--- START ---
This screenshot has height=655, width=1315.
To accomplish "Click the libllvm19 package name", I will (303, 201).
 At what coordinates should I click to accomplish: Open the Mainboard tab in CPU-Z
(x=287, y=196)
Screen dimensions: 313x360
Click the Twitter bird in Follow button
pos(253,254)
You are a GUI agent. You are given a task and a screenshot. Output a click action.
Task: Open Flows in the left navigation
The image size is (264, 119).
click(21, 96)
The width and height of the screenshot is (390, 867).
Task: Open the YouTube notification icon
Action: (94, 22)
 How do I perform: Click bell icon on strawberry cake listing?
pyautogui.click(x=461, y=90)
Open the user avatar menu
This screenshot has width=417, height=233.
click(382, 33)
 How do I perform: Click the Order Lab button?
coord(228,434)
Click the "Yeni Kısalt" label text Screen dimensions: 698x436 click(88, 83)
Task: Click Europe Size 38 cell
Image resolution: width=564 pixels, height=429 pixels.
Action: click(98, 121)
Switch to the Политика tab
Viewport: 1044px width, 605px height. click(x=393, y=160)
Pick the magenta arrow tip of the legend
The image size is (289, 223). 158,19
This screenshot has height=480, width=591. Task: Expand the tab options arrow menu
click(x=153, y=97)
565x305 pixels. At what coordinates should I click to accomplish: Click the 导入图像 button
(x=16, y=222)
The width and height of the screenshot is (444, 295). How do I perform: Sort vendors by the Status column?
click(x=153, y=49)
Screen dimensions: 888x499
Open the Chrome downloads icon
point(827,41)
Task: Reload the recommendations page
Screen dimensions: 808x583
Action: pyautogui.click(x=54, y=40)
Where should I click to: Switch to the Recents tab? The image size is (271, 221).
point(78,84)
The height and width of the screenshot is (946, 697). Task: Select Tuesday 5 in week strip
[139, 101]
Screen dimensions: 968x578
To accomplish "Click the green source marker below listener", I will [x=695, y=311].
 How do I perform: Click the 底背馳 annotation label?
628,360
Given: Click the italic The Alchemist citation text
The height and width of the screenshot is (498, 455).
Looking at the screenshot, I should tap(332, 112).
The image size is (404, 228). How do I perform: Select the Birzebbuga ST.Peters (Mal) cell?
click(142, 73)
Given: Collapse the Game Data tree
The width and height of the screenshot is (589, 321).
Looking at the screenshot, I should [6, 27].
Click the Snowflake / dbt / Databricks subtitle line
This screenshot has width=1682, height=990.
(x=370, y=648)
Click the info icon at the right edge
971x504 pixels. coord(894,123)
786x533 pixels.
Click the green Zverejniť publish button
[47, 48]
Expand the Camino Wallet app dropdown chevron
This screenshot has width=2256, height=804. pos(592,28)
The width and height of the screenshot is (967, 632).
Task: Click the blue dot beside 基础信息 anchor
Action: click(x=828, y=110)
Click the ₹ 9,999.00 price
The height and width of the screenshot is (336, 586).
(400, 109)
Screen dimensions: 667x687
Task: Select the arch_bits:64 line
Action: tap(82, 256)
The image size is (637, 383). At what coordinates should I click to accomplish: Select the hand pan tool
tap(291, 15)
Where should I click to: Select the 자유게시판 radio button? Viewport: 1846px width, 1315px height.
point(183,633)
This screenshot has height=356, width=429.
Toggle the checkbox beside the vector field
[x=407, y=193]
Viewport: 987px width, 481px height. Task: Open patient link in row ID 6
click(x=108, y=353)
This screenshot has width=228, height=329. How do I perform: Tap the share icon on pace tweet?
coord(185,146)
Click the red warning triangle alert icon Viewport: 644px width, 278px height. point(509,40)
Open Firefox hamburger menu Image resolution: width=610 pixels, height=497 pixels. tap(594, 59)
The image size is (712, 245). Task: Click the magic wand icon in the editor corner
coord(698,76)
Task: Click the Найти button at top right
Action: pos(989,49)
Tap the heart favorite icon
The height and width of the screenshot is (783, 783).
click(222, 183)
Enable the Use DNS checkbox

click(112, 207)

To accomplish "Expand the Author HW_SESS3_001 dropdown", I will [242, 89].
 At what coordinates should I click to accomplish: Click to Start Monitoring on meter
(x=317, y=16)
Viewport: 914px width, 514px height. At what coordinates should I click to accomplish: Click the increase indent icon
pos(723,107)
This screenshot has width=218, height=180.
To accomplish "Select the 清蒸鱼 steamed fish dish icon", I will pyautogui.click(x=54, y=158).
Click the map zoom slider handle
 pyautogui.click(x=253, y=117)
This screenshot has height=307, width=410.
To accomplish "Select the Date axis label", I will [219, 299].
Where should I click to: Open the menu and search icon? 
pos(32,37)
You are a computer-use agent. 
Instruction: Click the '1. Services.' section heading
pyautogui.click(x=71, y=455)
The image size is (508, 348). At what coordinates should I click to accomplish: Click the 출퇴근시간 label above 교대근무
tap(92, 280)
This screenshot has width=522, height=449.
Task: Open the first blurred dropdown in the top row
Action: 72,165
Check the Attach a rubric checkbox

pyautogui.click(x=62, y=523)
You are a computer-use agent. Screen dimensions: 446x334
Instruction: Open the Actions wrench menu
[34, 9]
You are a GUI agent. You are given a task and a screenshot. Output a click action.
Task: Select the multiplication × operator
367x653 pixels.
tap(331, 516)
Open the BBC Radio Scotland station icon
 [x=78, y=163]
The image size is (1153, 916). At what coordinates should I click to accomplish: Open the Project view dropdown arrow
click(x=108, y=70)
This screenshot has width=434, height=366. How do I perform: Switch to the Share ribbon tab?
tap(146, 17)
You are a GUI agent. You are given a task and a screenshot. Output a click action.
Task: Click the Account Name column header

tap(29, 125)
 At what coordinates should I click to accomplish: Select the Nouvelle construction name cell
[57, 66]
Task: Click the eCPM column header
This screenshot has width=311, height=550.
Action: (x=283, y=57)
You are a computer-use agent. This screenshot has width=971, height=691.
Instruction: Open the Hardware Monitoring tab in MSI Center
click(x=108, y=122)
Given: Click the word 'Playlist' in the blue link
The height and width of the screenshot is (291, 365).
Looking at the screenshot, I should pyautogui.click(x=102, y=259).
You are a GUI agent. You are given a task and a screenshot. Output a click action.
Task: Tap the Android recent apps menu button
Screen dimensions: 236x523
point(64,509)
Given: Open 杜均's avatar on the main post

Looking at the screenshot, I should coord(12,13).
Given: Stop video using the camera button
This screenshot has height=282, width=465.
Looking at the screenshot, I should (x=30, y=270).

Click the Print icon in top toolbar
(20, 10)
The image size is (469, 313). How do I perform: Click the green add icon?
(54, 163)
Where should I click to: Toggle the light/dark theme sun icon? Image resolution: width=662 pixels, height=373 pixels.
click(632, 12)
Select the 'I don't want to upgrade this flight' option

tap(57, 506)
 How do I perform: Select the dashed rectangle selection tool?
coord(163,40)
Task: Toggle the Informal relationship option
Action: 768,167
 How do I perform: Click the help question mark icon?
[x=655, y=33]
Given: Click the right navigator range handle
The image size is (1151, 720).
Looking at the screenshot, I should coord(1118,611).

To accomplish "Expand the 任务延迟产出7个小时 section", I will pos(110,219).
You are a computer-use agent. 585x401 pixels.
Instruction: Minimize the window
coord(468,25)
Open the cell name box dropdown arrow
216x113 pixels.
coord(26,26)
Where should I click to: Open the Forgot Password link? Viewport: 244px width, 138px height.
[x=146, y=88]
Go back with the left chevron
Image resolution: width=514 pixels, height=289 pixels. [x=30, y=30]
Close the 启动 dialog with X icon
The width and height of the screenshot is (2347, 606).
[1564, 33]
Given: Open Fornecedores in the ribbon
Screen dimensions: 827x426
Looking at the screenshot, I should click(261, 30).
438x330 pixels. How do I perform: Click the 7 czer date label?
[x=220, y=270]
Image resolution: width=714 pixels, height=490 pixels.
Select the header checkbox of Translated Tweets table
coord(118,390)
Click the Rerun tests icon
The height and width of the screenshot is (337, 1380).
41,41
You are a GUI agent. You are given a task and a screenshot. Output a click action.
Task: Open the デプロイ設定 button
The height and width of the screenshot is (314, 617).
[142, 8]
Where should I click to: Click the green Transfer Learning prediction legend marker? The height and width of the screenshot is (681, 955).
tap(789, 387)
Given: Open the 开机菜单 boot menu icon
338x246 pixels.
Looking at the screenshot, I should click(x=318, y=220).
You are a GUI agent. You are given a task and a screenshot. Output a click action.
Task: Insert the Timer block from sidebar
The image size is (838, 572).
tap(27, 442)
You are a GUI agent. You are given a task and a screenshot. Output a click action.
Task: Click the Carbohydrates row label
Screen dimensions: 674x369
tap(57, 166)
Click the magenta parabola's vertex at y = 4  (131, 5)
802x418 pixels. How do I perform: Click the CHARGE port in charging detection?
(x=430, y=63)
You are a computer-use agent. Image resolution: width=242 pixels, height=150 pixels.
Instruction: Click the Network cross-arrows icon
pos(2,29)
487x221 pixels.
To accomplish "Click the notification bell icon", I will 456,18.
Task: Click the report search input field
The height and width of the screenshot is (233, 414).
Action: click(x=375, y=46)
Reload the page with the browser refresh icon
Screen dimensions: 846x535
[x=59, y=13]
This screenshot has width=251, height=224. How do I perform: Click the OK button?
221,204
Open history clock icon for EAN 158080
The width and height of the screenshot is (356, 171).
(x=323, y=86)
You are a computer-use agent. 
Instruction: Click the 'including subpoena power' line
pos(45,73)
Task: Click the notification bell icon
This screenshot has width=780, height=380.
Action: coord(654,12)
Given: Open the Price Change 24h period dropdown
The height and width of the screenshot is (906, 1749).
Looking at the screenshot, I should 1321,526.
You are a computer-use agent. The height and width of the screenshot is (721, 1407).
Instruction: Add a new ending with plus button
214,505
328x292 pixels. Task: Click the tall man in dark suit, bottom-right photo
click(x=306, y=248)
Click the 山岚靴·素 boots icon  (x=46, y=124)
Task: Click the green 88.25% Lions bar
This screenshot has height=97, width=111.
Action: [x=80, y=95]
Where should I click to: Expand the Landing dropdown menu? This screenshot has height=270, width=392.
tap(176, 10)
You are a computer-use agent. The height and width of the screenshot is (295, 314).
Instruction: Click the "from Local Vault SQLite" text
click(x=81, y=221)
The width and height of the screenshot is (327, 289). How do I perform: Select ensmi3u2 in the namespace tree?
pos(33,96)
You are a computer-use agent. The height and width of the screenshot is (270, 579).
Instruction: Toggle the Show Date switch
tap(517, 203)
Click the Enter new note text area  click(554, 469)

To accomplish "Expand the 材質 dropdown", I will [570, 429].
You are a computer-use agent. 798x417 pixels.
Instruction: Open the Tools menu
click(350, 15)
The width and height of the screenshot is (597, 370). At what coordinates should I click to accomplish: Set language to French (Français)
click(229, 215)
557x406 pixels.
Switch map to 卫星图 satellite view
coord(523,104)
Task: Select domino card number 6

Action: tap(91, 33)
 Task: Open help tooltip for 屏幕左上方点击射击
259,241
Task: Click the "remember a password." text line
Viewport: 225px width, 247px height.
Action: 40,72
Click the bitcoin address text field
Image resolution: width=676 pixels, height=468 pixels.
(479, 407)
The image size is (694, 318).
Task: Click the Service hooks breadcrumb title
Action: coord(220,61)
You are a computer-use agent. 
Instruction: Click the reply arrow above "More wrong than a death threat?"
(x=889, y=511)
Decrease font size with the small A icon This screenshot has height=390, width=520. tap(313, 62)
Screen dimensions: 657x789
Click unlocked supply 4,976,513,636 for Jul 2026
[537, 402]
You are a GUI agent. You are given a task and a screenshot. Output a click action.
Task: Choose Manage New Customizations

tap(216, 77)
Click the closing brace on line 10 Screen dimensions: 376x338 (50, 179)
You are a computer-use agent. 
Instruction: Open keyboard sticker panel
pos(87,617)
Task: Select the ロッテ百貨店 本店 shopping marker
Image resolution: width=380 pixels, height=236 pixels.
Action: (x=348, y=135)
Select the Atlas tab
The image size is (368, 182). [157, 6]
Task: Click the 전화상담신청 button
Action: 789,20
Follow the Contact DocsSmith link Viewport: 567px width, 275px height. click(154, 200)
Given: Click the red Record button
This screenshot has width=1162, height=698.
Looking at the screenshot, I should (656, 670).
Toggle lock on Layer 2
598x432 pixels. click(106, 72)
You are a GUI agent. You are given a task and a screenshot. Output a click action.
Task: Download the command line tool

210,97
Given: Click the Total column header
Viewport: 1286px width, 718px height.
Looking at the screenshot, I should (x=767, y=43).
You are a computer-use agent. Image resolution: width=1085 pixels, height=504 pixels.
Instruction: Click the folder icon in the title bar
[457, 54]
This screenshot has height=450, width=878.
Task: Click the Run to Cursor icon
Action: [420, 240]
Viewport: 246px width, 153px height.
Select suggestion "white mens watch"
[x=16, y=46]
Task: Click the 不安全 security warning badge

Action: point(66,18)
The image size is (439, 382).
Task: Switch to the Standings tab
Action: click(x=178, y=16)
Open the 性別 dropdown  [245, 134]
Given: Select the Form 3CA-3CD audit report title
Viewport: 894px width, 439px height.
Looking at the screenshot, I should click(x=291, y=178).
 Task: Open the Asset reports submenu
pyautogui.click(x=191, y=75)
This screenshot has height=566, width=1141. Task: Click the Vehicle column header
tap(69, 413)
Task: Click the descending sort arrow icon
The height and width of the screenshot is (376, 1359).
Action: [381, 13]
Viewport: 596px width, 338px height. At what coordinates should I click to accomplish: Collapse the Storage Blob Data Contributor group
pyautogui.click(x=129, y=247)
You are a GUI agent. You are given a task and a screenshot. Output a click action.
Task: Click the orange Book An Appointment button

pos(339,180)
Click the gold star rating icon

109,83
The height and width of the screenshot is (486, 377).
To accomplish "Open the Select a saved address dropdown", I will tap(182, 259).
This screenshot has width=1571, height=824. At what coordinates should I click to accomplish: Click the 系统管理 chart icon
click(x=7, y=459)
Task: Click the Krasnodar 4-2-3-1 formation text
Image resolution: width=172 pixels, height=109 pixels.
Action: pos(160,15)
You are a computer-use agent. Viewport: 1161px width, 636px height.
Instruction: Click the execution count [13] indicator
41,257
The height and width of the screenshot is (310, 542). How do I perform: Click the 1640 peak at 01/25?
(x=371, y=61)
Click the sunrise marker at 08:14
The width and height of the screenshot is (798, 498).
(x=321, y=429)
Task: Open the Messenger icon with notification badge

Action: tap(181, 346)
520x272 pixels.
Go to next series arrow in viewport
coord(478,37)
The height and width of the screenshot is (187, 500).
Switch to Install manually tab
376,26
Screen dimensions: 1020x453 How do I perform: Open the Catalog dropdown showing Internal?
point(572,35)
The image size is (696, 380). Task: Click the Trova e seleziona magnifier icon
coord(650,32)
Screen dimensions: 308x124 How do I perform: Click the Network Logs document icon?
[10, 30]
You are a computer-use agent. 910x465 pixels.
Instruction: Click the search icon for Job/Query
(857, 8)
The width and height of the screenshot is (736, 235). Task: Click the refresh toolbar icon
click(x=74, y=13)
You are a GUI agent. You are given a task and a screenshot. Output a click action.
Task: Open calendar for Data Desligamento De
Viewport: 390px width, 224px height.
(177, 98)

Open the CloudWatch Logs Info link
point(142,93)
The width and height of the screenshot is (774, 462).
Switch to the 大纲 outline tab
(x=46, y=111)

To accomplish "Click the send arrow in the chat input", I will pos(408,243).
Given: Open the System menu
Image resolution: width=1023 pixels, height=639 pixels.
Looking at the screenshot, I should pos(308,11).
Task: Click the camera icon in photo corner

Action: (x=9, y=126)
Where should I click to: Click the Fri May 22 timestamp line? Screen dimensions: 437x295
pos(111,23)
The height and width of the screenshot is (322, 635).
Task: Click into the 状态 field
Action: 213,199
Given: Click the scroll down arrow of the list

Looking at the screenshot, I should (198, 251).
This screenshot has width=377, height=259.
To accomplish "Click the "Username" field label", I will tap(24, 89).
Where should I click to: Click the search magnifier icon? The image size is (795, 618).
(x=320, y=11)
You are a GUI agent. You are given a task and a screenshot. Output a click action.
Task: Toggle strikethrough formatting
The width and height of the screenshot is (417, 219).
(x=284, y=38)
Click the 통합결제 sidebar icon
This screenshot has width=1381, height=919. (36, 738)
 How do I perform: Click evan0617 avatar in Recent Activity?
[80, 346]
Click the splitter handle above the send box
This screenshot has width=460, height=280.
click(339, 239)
--- END ---
Would you quote everything above from the line containing "Where should I click to: Toggle" down to the line containing "Image resolution: width=714"? Include both of those lines and nothing else.

Where should I click to: Toggle the light/dark theme sun icon? Image resolution: width=662 pixels, height=373 pixels.
click(632, 12)
Select the 'I don't want to upgrade this flight' option

tap(57, 506)
 How do I perform: Select the dashed rectangle selection tool?
coord(163,40)
Task: Toggle the Informal relationship option
Action: 768,167
 How do I perform: Click the help question mark icon?
[x=655, y=33]
Given: Click the right navigator range handle
The image size is (1151, 720).
Looking at the screenshot, I should coord(1118,611).

To accomplish "Expand the 任务延迟产出7个小时 section", I will pos(110,219).
You are a computer-use agent. 585x401 pixels.
Instruction: Minimize the window
coord(468,25)
Open the cell name box dropdown arrow
216x113 pixels.
coord(26,26)
Where should I click to: Open the Forgot Password link? Viewport: 244px width, 138px height.
[x=146, y=88]
Go back with the left chevron
Image resolution: width=514 pixels, height=289 pixels. [x=30, y=30]
Close the 启动 dialog with X icon
The width and height of the screenshot is (2347, 606).
[1564, 33]
Given: Open Fornecedores in the ribbon
Screen dimensions: 827x426
Looking at the screenshot, I should click(261, 30).
438x330 pixels. How do I perform: Click the 7 czer date label?
[x=220, y=270]
Image resolution: width=714 pixels, height=490 pixels.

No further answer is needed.